Records to use —
# # #
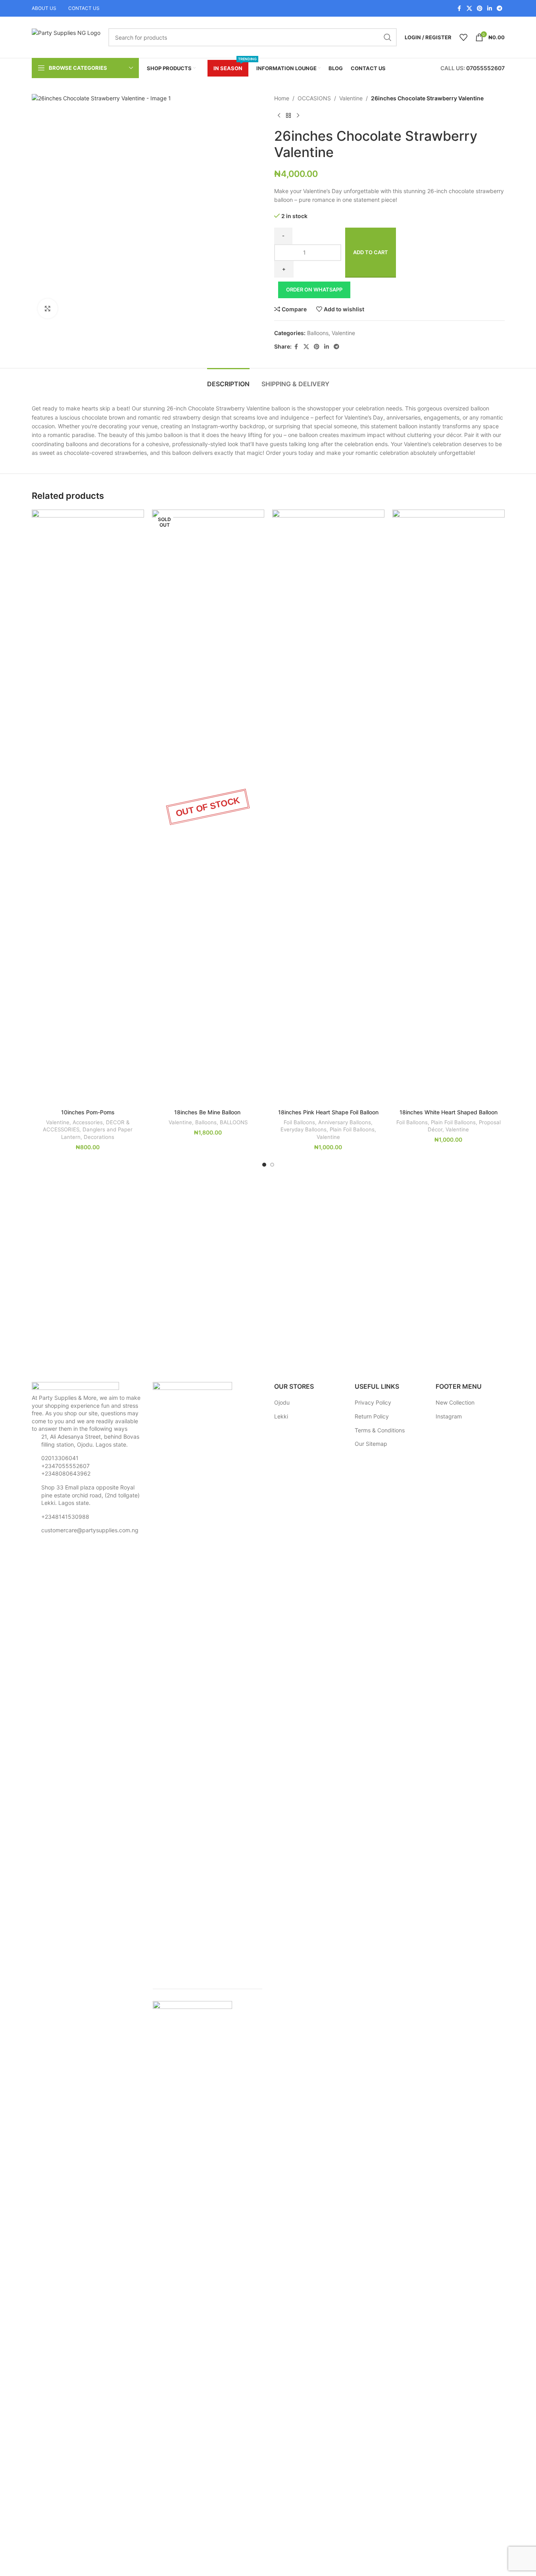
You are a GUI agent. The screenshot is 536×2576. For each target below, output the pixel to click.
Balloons (318, 333)
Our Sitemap (371, 1443)
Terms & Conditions (380, 1430)
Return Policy (372, 1416)
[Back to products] (288, 115)
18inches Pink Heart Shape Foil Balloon (328, 1112)
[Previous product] (279, 115)
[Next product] (298, 115)
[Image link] (75, 1387)
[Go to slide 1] (264, 1165)
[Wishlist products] (463, 37)
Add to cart (370, 252)
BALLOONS (234, 1122)
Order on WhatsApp (314, 289)
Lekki (281, 1416)
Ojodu (282, 1402)
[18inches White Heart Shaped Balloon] (448, 807)
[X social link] (469, 8)
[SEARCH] (387, 37)
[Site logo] (66, 36)
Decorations (99, 1137)
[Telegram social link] (499, 8)
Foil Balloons (299, 1122)
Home (281, 98)
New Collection (455, 1402)
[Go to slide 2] (272, 1165)
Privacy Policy (373, 1402)
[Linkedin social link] (489, 8)
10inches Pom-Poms (88, 1112)
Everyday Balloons (303, 1129)
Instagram (449, 1416)
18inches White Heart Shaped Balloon (449, 1112)
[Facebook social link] (459, 8)
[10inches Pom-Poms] (88, 807)
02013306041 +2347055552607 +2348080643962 (65, 1466)
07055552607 (485, 68)
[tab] (228, 380)
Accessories (88, 1122)
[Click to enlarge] (48, 308)
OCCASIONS (314, 98)
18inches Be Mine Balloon (208, 1112)
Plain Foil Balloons (352, 1129)
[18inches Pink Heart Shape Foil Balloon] (328, 807)
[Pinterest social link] (480, 8)
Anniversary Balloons (344, 1122)
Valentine (351, 98)
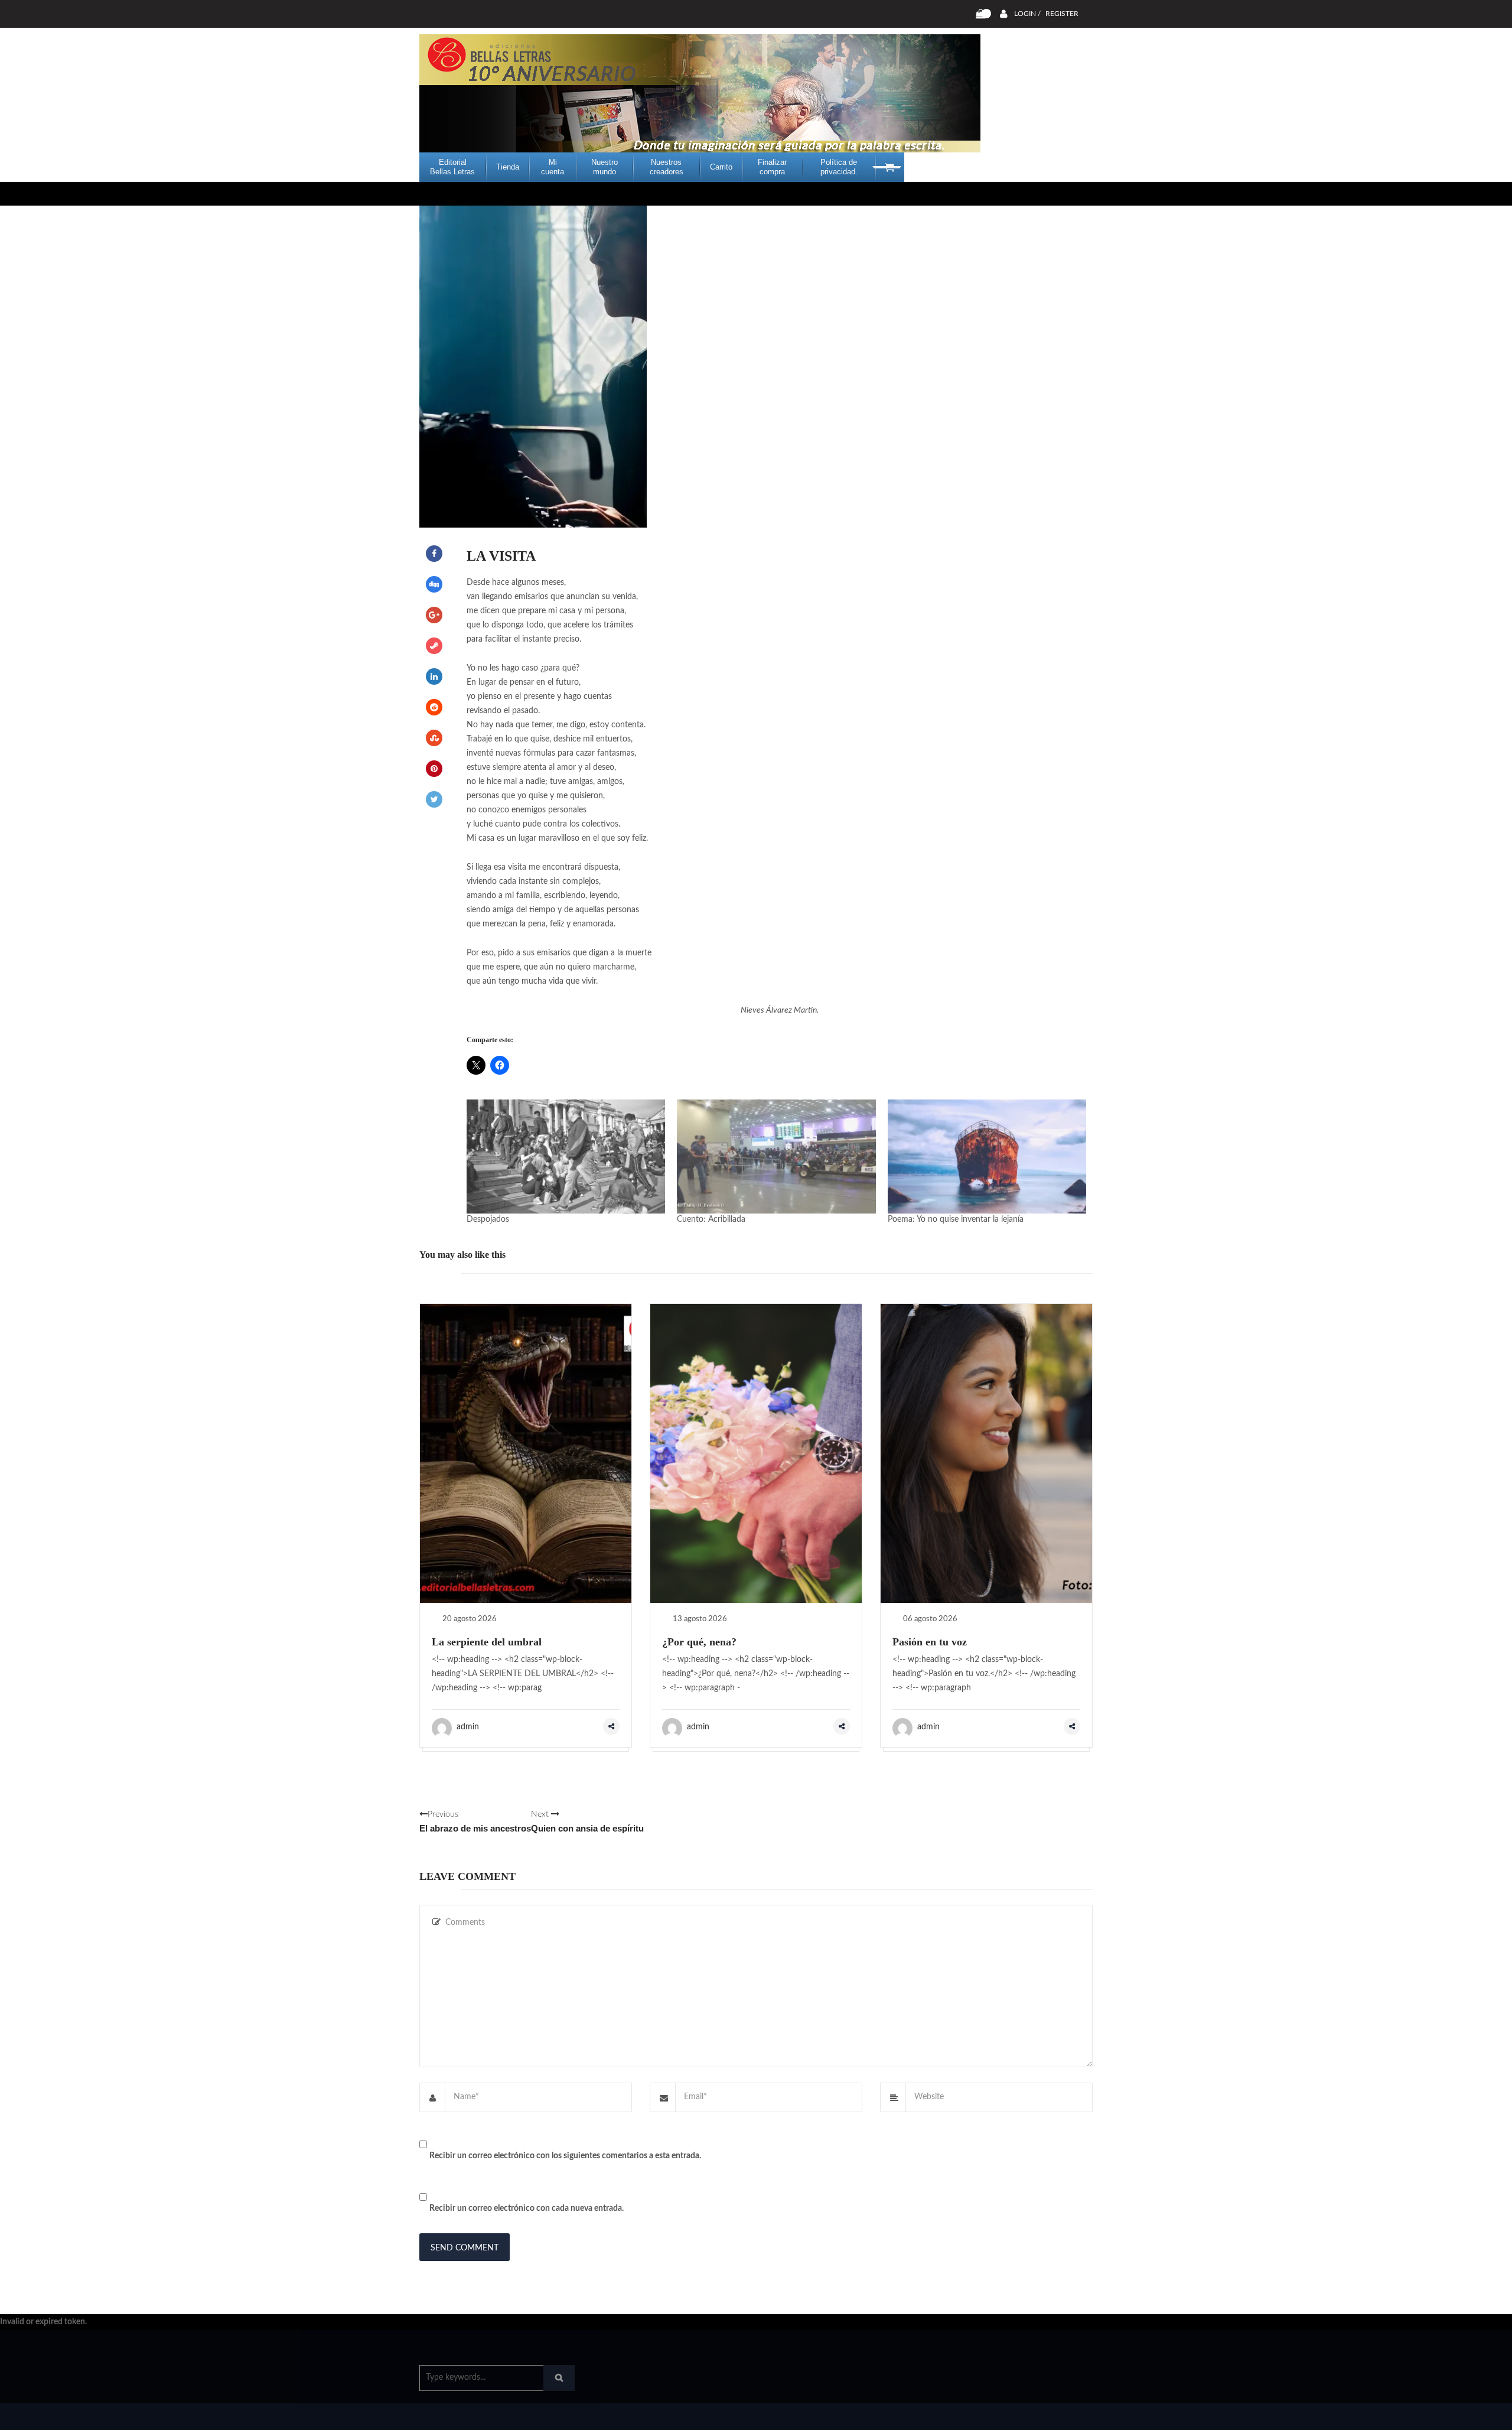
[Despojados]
# # #
Exercise objective —
Could you return each line, unchanged, from the line containing "10inches Pom-Poms (88, 1112)" through the last line of the entries above, leaving out the pictures?

Answer to the exercise —
10inches Pom-Poms (88, 1112)
Everyday Balloons (303, 1129)
Instagram (449, 1416)
18inches White Heart Shaped Balloon (449, 1112)
[Facebook social link] (459, 8)
[10inches Pom-Poms] (88, 807)
02013306041 +2347055552607 +2348080643962 (65, 1466)
07055552607 (485, 68)
[tab] (228, 380)
Accessories (88, 1122)
[Click to enlarge] (48, 308)
OCCASIONS (314, 98)
18inches Be Mine Balloon (208, 1112)
Plain Foil Balloons (352, 1129)
[18inches Pink Heart Shape Foil Balloon] (328, 807)
[Pinterest social link] (480, 8)
Anniversary Balloons (344, 1122)
Valentine (351, 98)
[Despojados]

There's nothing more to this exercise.